Recht en bestuur - Thema
- 12648 reads
Join with a free account for more service, or become a member for full access to exclusives and extra support of WorldSupporter >>
Elders in Europa worden de rechten van zekerheidscrediteuren tijdens insolventieprocedures steeds verdergaand teruggedrongen. Hoewel in Nederland ook voor een dergelijke aanpak wordt gepleit, genieten de zekerheidscrediteuren nog van een goede positie. Zij kunnen immers binnen faillissement hun rechten uitoefenen alsof er geen faillissement was, zo wordt in artikel 57 lid 1 Fw bepaald. De enige manier waarop de rechten van de separatist kunnen worden aangetast is door middel van een termijnstelling ex artikel 58, eerste lid Fw. Als de pand- dan wel hypotheekhouder binnen de door de curator gestelde termijn zijn rechten niet uitoefent zal hij zijn separatistenpositie verliezen. De curator zal dan vrij zijn om het onderpand op te eisen en zelf te verkopen. De pand- of hypotheekhouder behoudt dan wel een voorrangsrecht op de opbrengst, maar zal dan wel via de uitdelingslijst betaald moeten krijgen en mee moeten draaien voor de faillissementskosten.
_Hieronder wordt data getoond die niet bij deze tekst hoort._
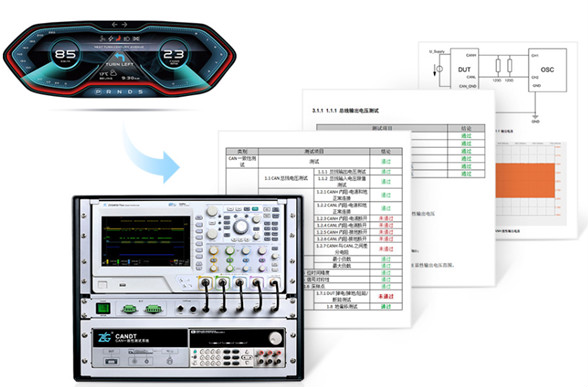Click the yellow channel 1 BNC input

click(205, 282)
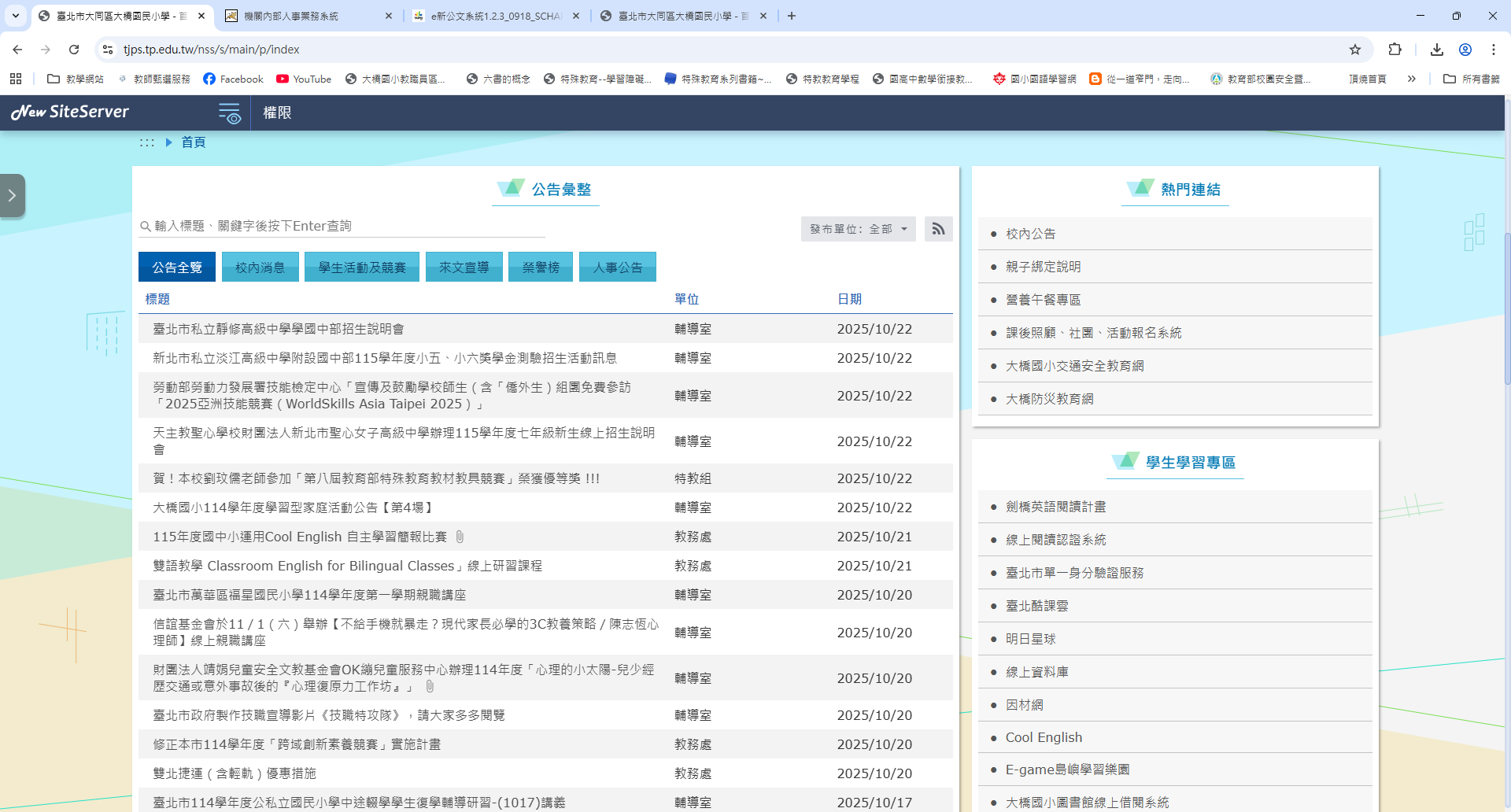The width and height of the screenshot is (1511, 812).
Task: Open the browser extensions puzzle icon
Action: 1395,50
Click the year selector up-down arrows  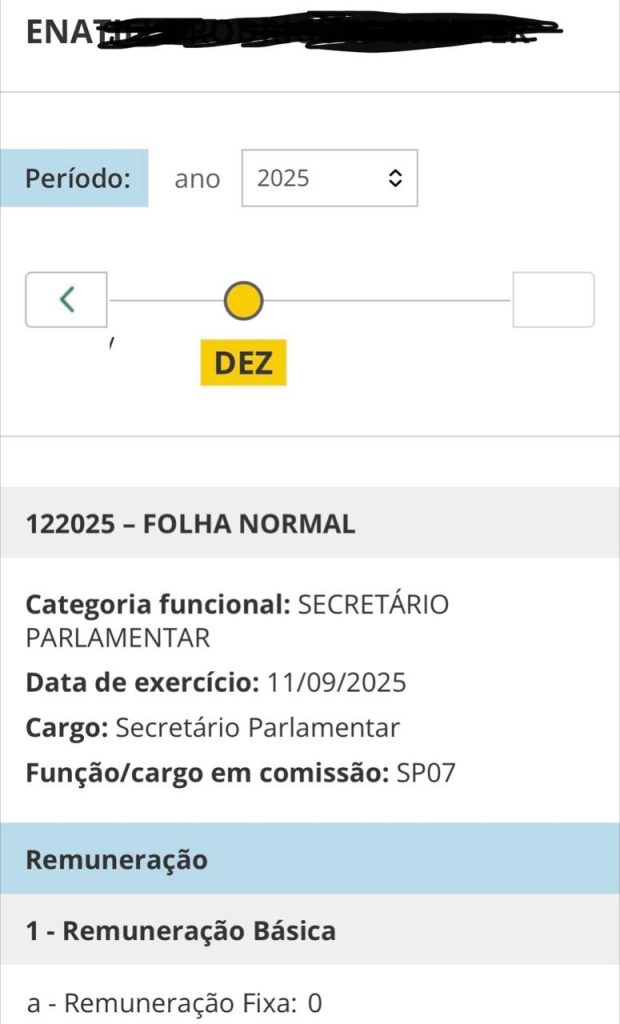tap(394, 179)
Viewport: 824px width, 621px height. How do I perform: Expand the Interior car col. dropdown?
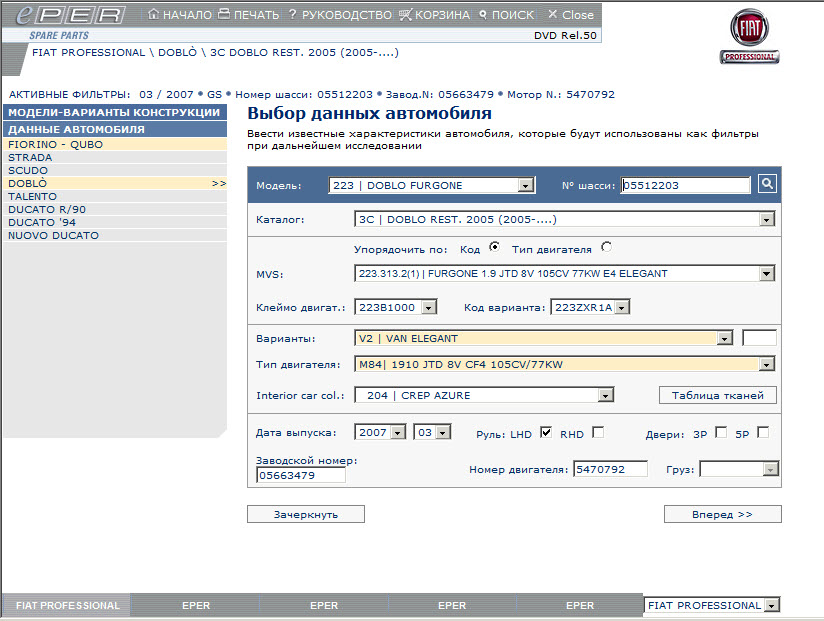[605, 395]

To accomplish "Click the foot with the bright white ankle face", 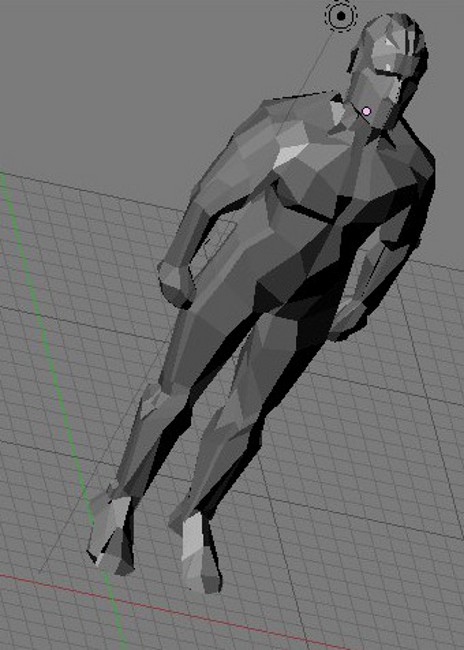I will pyautogui.click(x=200, y=553).
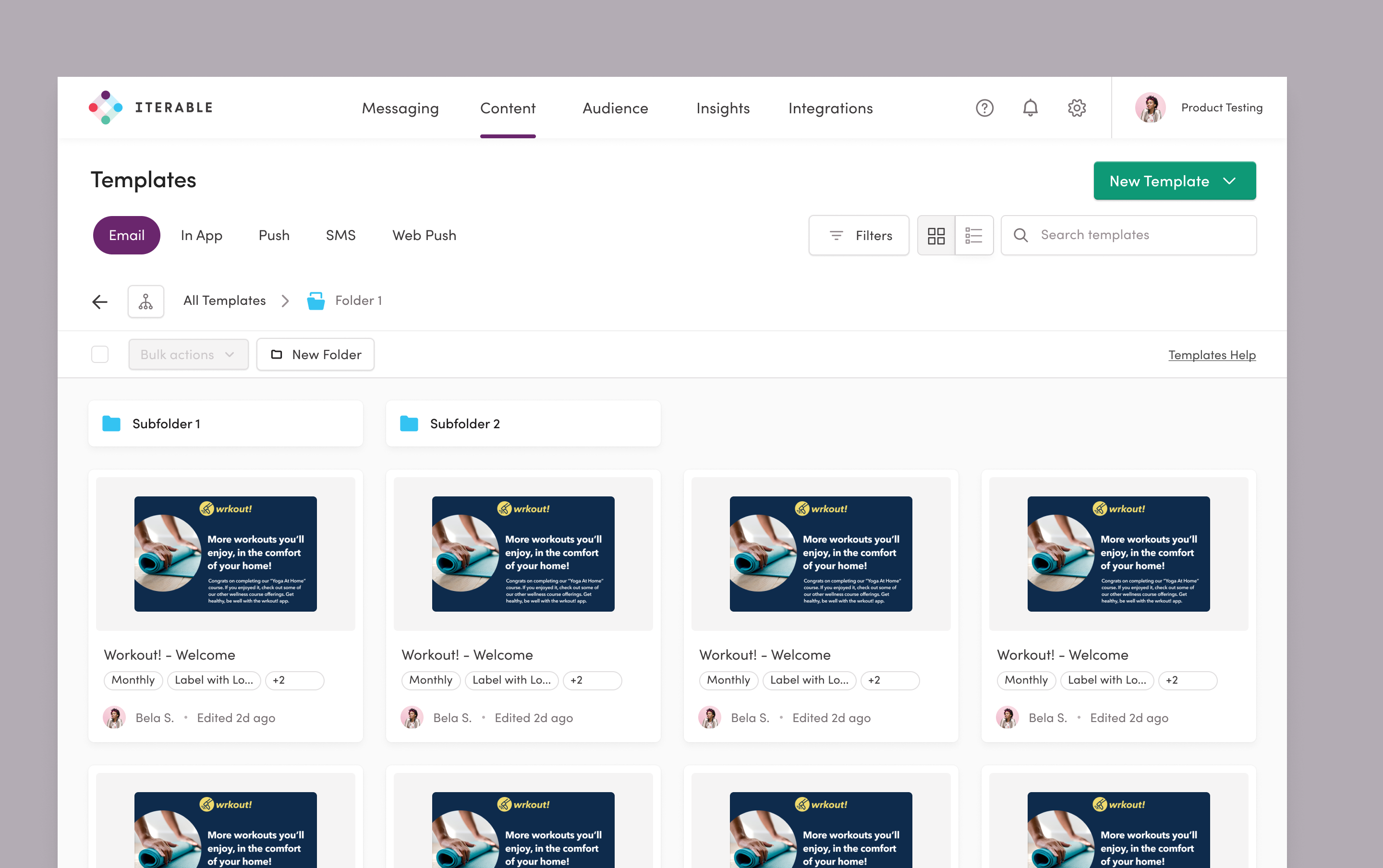Click the notification bell icon

point(1031,107)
Vooral dit laatste kan een grote tegenvaller zijn gezien bij de meeste faillissementen sprake is van een negatieve boedel. De vraag waar het in dit artikel om gaat is wat allemaal van de pand- of hypotheekhouder binnen de door de curator verleende termijn vereist wordt opdat hij zijn positie kan behouden.
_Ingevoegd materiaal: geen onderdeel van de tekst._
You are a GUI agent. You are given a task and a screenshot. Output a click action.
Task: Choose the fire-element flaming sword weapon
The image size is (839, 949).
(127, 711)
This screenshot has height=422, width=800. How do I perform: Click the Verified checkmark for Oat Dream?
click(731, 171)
In de geschiedenis van het Faillissementswet zijn er verschillende opvattingen over de inhoud van artikel 58 lid 1 FW verdedigd. Vroeger was men van mening dat zolang de pand- dan wel hypotheekhouder begonnen is aan de executie, geen sprake kon zijn van het verstrijken van de door de curator gestelde termijn. Er waren echter ook anderen die van mening waren dat een tijdige verkoop binnen de gestelde termijn voldoende was. Dumoulin was van mening dat niet alleen verkoop plaats moest hebben gevonden, maar ook ontvangst van de verkoopprijs. Recent heeft Verdaas gesteld dat niet alleen verkoop vereist is, maar ook levering van het onderpand. De verkoopprijs moet dan ook bij de notaris gestort zijn, omdat dit een voorwaarde is voor levering. Verdaas stelt ook dat indien de hypotheekhouder niet op zijn opbrengst verhaal doet, dat de opbrengst aan de curator af kan worden gedragen. Over deze opbrengst kan dan een omslag van de faillissementskosten plaatsvinden, waardoor, naar de mening van de auteur, de separatist zijn positie verliest.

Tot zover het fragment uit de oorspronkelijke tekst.